Action item: Your answer should be one number: how many lines below have the word "command".

Material for this exercise:
* * * *
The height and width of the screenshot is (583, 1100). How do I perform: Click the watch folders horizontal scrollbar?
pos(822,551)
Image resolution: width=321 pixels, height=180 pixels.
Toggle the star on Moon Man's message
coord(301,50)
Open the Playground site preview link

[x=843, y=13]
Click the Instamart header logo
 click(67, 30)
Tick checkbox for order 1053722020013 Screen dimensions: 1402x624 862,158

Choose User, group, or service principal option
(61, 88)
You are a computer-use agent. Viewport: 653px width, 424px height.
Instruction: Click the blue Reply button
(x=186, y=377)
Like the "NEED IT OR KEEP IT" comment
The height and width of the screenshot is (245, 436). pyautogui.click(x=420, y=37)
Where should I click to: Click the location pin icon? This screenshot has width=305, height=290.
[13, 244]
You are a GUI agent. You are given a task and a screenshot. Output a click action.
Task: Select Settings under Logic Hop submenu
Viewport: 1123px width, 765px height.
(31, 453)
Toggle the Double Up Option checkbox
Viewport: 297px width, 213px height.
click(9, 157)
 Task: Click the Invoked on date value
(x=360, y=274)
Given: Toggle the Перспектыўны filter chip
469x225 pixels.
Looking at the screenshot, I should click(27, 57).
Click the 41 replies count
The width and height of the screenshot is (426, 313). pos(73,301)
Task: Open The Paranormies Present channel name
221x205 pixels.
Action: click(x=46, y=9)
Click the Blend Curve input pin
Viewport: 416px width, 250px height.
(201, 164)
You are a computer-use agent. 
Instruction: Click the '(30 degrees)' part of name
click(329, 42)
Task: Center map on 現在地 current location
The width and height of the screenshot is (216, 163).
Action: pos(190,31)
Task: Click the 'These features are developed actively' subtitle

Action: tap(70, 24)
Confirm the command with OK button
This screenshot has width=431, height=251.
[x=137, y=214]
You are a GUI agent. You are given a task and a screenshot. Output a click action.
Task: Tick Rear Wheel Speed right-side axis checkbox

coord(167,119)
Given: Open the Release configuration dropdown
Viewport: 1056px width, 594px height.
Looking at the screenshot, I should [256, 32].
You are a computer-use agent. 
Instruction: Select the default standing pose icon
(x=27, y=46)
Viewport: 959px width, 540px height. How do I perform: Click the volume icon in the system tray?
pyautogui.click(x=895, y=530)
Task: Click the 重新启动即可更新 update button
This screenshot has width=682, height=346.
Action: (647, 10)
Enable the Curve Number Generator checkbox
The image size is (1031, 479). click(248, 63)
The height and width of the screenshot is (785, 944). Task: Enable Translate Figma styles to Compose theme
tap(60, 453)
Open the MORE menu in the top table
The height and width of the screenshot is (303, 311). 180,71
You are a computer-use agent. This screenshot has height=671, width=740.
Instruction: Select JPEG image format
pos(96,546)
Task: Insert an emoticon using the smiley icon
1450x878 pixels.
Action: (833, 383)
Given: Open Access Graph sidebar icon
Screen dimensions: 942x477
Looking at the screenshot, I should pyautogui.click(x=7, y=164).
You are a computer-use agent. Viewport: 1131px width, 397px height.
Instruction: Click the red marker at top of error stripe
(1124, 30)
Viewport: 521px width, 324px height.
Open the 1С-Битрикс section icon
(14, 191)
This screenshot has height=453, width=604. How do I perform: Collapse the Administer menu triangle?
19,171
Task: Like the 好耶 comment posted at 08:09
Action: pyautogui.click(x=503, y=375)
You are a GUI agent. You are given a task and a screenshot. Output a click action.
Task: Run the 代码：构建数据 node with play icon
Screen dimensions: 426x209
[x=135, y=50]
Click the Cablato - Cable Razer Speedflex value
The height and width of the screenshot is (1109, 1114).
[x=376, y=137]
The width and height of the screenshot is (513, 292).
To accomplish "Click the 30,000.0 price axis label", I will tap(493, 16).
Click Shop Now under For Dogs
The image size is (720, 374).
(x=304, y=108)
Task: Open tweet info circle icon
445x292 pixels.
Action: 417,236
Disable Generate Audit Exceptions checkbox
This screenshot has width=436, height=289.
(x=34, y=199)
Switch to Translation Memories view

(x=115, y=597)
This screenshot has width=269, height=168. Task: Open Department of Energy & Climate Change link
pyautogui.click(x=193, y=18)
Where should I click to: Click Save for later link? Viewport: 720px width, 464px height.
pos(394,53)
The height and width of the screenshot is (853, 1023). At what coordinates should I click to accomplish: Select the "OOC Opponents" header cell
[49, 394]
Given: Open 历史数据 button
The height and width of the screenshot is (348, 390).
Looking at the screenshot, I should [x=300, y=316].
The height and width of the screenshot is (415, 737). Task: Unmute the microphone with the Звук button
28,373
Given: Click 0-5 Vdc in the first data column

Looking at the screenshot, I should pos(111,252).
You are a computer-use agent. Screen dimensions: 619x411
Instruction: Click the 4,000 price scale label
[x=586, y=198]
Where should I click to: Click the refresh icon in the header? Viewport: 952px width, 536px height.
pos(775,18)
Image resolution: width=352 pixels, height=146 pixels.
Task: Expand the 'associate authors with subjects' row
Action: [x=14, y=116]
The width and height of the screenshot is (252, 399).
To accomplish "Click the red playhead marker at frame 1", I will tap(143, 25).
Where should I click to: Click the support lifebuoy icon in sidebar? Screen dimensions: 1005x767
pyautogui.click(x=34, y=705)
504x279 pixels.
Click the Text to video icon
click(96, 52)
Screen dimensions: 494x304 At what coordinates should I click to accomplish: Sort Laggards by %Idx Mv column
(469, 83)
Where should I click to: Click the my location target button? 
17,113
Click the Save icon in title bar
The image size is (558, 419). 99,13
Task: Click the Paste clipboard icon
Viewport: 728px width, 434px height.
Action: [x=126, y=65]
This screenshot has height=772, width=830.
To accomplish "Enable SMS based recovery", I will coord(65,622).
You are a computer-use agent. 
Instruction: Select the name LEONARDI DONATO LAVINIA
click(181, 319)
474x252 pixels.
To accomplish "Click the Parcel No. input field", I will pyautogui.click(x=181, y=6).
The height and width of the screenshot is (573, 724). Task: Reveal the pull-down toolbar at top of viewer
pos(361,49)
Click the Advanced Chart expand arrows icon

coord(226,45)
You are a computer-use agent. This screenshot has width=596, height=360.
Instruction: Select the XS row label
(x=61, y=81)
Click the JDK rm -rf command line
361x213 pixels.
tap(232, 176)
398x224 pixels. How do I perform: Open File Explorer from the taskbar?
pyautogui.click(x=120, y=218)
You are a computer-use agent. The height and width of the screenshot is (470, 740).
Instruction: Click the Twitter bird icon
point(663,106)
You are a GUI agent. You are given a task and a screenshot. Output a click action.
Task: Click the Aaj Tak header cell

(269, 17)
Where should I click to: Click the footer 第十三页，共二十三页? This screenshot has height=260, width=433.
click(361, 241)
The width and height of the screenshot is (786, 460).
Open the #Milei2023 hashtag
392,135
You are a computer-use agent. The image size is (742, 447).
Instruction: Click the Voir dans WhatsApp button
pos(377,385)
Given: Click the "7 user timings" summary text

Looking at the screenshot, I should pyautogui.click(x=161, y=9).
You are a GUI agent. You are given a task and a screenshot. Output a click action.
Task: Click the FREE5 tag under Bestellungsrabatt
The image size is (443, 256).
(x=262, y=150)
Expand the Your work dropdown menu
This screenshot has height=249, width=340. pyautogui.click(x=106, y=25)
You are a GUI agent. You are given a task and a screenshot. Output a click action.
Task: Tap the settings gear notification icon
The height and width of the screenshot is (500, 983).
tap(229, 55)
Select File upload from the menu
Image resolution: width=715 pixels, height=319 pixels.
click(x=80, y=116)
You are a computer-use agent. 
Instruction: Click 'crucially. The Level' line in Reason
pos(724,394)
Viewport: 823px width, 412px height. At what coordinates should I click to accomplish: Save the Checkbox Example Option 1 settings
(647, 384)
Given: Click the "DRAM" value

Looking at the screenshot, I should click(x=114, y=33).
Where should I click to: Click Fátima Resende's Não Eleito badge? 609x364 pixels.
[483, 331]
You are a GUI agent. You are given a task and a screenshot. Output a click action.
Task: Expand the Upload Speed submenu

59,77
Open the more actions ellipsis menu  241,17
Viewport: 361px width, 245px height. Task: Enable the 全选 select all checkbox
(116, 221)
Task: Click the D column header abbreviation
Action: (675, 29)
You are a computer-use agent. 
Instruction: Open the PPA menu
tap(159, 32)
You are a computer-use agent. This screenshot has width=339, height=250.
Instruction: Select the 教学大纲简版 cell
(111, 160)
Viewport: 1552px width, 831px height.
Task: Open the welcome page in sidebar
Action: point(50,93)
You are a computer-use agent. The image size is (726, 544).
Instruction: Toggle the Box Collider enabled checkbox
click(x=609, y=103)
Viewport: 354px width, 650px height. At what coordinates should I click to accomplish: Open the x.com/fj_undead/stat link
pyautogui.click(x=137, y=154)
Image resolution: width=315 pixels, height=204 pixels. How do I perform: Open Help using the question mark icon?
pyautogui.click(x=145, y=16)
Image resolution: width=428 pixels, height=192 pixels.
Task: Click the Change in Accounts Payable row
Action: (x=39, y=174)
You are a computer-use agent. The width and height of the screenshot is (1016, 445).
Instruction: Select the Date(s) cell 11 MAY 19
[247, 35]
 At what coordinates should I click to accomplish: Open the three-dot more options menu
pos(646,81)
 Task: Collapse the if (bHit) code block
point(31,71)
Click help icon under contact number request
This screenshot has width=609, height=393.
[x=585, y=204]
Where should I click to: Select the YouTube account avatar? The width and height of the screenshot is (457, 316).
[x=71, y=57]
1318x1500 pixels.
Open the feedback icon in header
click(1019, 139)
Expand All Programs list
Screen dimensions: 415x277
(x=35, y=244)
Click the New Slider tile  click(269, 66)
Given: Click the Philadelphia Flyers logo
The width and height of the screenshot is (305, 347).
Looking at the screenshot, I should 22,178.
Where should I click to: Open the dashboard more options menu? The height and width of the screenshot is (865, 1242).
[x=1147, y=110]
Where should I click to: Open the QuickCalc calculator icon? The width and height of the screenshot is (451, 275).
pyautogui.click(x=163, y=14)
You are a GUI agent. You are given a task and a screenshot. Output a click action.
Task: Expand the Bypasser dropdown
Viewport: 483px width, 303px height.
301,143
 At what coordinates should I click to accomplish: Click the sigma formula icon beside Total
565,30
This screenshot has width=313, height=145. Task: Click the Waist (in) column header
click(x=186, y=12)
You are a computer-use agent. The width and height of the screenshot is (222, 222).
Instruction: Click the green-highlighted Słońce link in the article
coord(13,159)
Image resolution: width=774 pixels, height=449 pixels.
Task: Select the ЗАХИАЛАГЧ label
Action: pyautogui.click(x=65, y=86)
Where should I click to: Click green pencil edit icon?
* * * *
Your response: 2